= Instructions for the task =
Every entry should be repeated exactly as written.

(Saved data entries)
---+---

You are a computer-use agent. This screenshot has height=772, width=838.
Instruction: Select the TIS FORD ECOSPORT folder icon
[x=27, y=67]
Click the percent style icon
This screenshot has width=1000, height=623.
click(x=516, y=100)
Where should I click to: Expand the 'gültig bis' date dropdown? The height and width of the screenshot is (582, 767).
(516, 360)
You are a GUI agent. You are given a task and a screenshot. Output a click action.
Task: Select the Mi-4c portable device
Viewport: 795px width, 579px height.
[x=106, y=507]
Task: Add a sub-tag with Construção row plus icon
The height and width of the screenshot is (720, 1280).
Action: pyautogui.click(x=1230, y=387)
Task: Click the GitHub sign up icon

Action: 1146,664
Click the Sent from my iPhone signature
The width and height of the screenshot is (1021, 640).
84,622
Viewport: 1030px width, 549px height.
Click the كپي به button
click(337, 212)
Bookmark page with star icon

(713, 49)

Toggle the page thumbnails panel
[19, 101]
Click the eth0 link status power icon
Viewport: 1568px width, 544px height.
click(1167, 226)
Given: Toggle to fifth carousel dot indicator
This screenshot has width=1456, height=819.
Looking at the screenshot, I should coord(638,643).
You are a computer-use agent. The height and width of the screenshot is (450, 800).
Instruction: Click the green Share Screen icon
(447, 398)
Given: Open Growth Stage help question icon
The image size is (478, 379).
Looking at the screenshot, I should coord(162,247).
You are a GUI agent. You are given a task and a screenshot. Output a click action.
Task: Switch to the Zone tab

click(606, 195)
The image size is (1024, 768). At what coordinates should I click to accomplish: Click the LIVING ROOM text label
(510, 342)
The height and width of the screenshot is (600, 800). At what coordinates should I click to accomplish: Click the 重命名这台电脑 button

---+---

= Answer to this exercise =
You are a computer-use agent. This screenshot has height=772, width=838.
Instruction: Select the TIS FORD ECOSPORT folder icon
[x=27, y=67]
Click the percent style icon
This screenshot has width=1000, height=623.
click(x=516, y=100)
Where should I click to: Expand the 'gültig bis' date dropdown? The height and width of the screenshot is (582, 767).
(516, 360)
You are a GUI agent. You are given a task and a screenshot. Output a click action.
Task: Select the Mi-4c portable device
Viewport: 795px width, 579px height.
[x=106, y=507]
Task: Add a sub-tag with Construção row plus icon
The height and width of the screenshot is (720, 1280).
Action: pyautogui.click(x=1230, y=387)
Task: Click the GitHub sign up icon

Action: 1146,664
Click the Sent from my iPhone signature
The width and height of the screenshot is (1021, 640).
84,622
Viewport: 1030px width, 549px height.
Click the كپي به button
click(337, 212)
Bookmark page with star icon

(713, 49)

Toggle the page thumbnails panel
[19, 101]
Click the eth0 link status power icon
Viewport: 1568px width, 544px height.
click(1167, 226)
Given: Toggle to fifth carousel dot indicator
This screenshot has width=1456, height=819.
Looking at the screenshot, I should coord(638,643).
You are a computer-use agent. The height and width of the screenshot is (450, 800).
Instruction: Click the green Share Screen icon
(447, 398)
Given: Open Growth Stage help question icon
The image size is (478, 379).
Looking at the screenshot, I should coord(162,247).
You are a GUI agent. You are given a task and a screenshot. Output a click action.
Task: Switch to the Zone tab

click(606, 195)
The image size is (1024, 768). At what coordinates should I click to accomplish: Click the LIVING ROOM text label
(510, 342)
The height and width of the screenshot is (600, 800). At what coordinates should I click to accomplish: Click the 重命名这台电脑 button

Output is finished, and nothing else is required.